> [Directions]: Retype exactly the lines below, starting with the line that contains "This screenshot has height=631, width=1024." and ending with the last line; leave out any pictures.

(Stored data entries)

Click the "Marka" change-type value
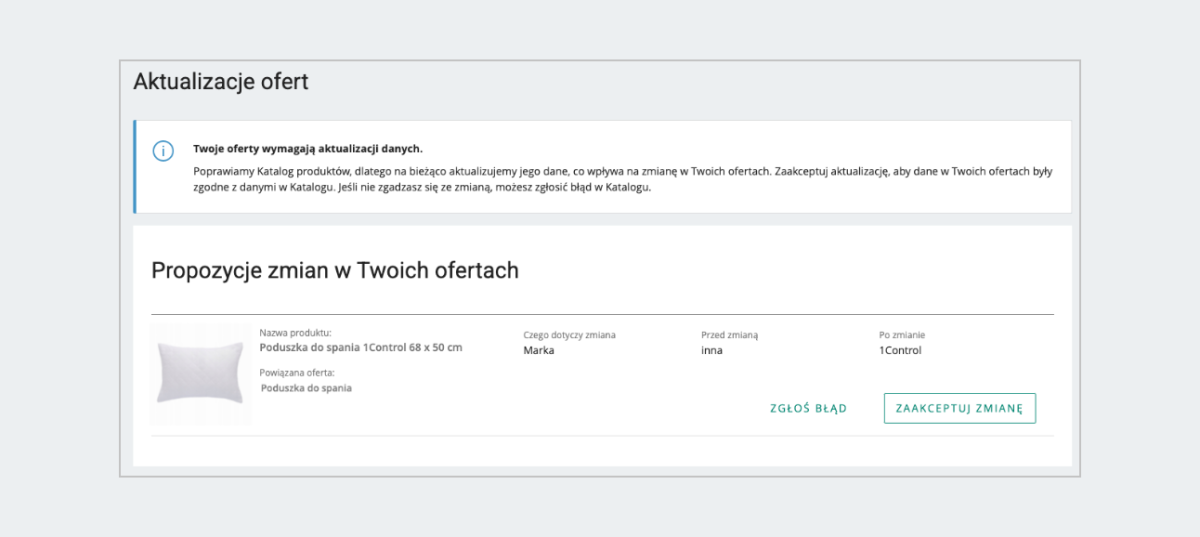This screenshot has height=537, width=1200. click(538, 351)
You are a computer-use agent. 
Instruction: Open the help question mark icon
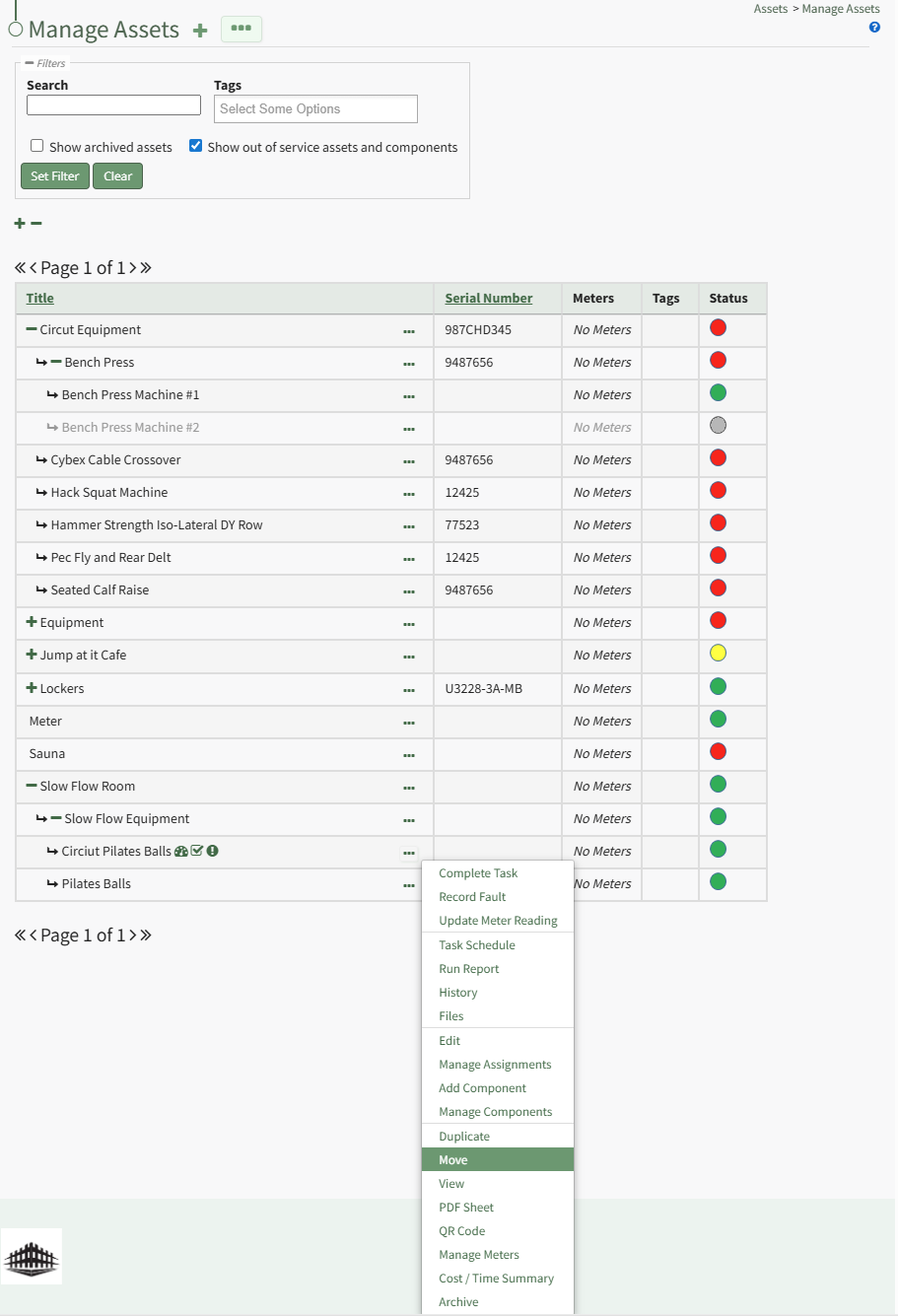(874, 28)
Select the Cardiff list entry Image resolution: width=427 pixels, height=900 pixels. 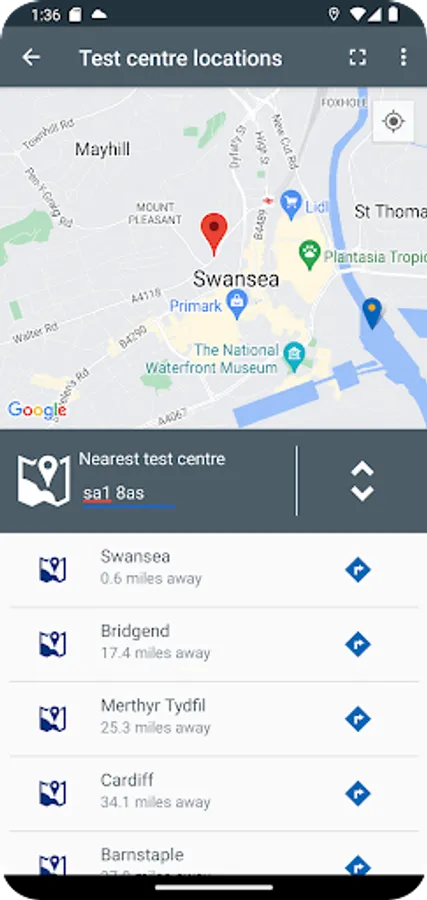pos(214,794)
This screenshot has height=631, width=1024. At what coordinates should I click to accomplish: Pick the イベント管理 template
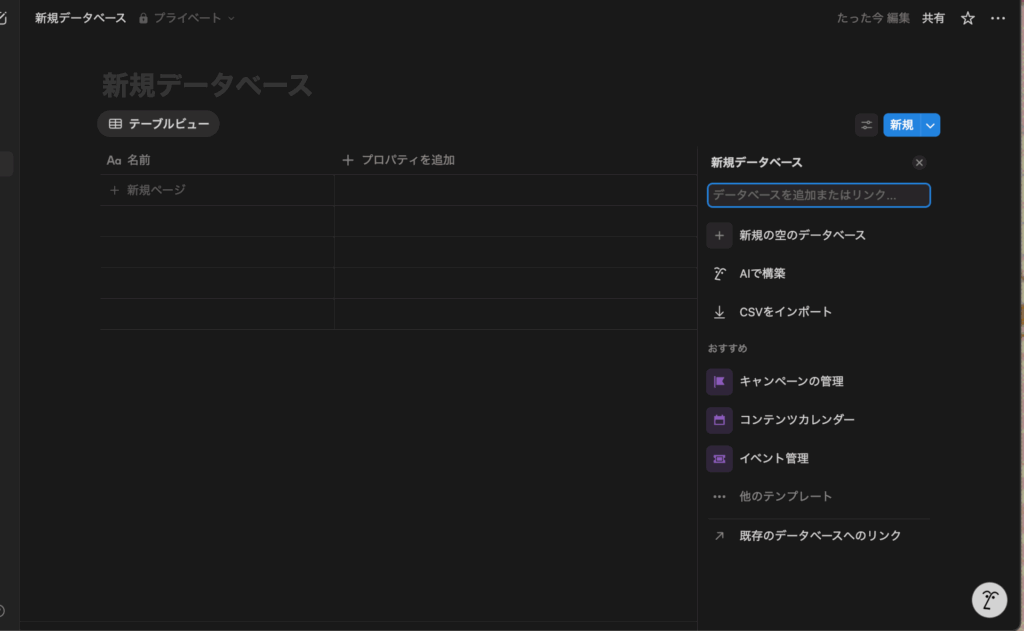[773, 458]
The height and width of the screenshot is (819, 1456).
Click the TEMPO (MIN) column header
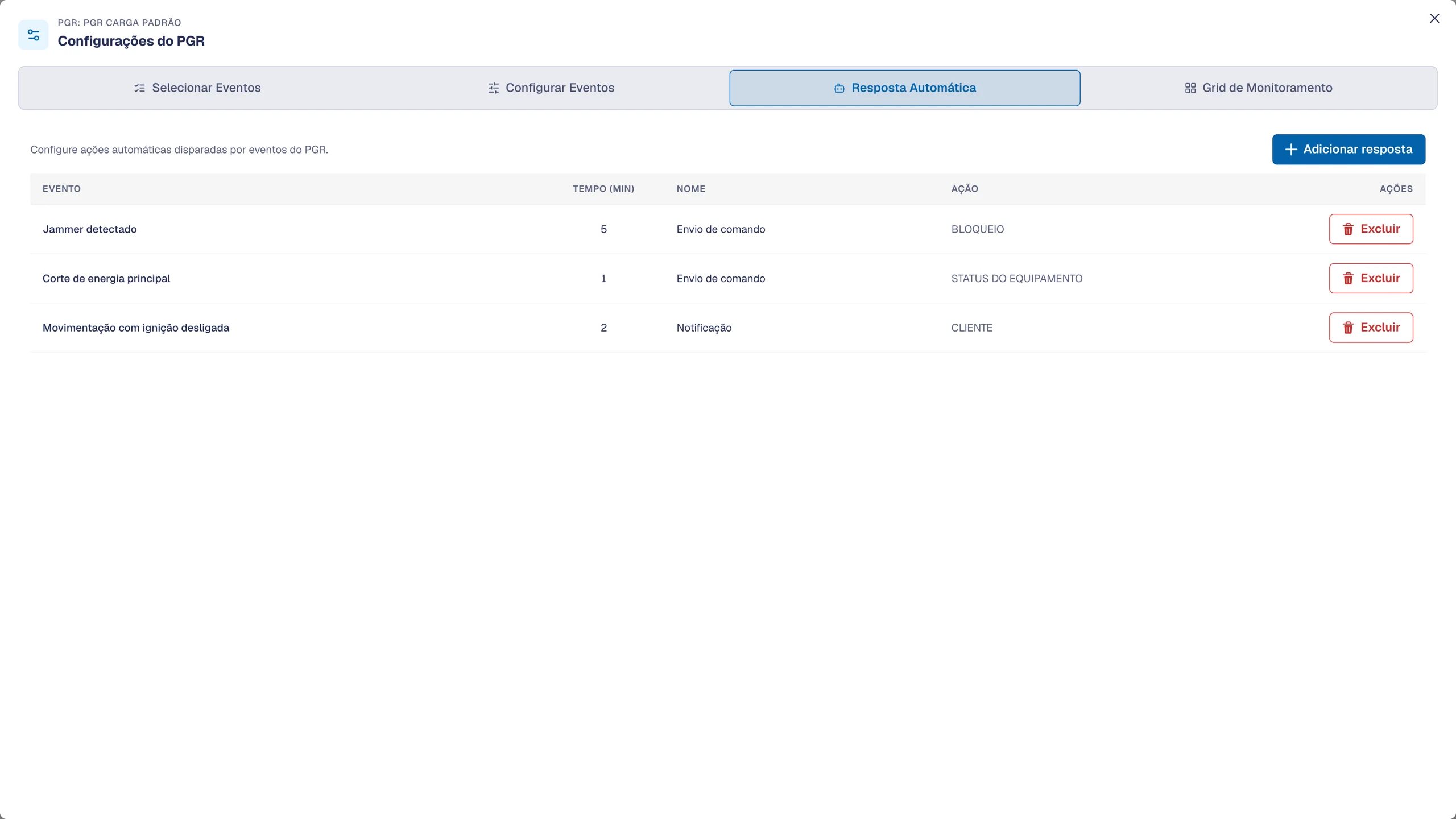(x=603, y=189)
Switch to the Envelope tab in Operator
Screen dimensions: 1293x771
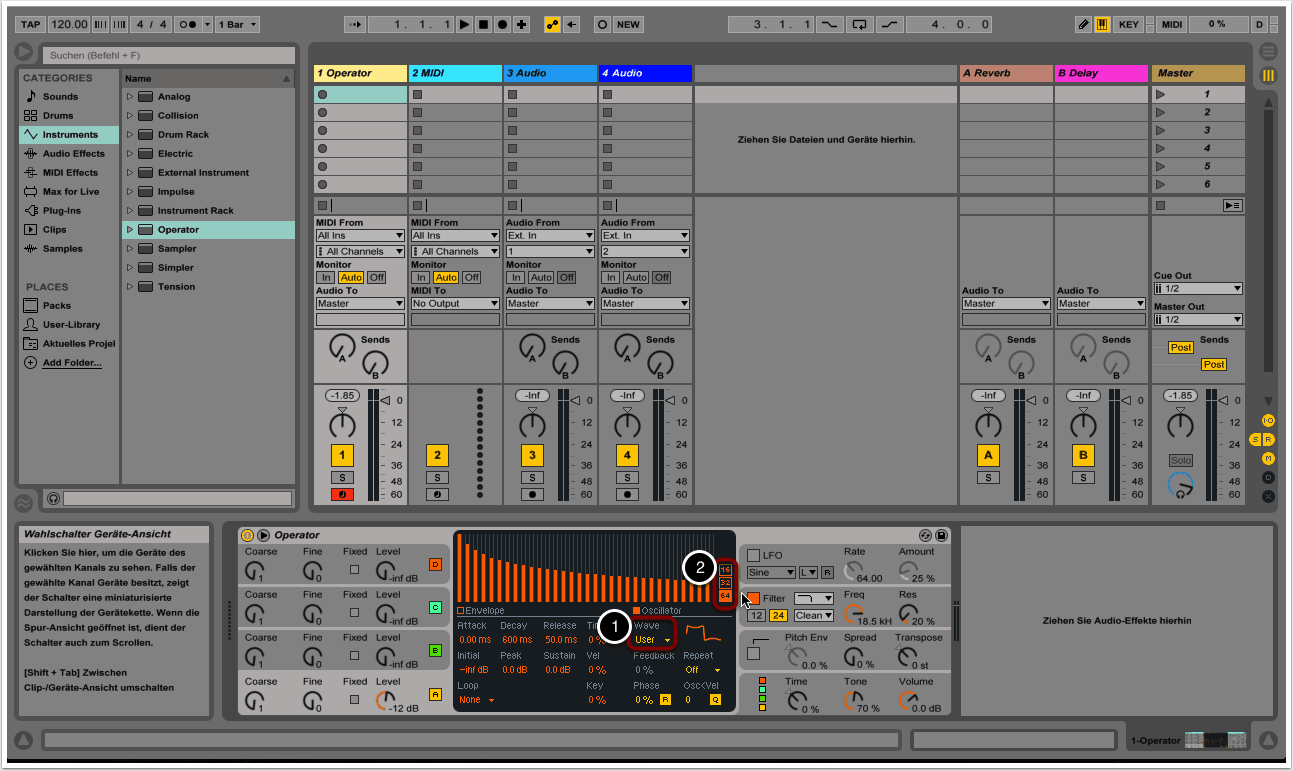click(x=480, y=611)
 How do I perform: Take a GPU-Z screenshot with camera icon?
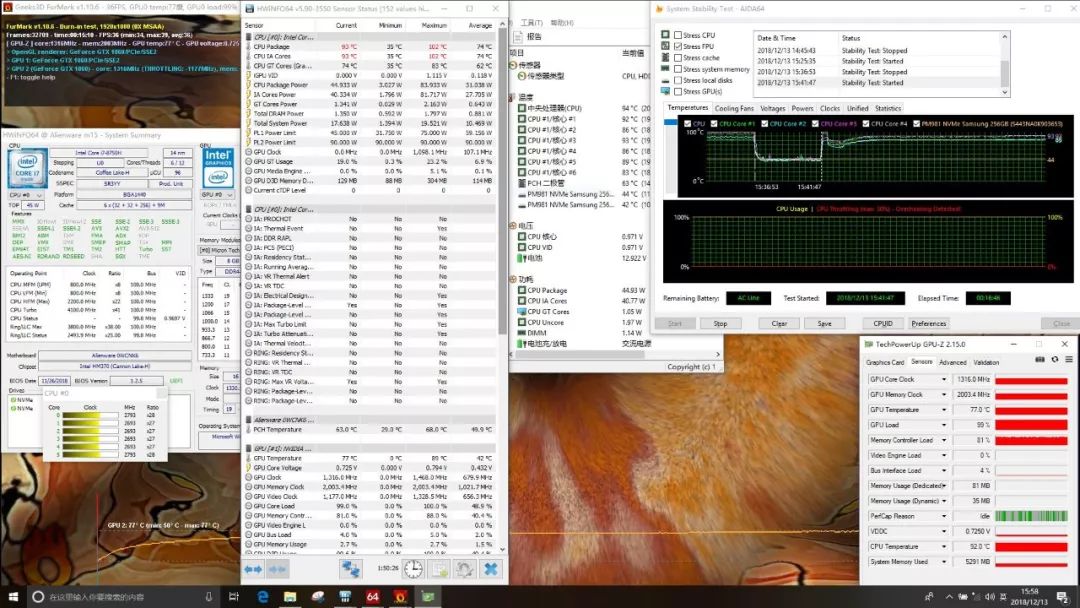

> [Reply]:
This screenshot has height=631, width=1024. At what coordinates should I click to accomplish: Pick the イベント管理 template
[773, 458]
The height and width of the screenshot is (819, 1456).
Click the TEMPO (MIN) column header
(x=603, y=189)
Switch to the Envelope tab in Operator
Screen dimensions: 1293x771
click(x=480, y=611)
 How do I perform: Take a GPU-Z screenshot with camera icon?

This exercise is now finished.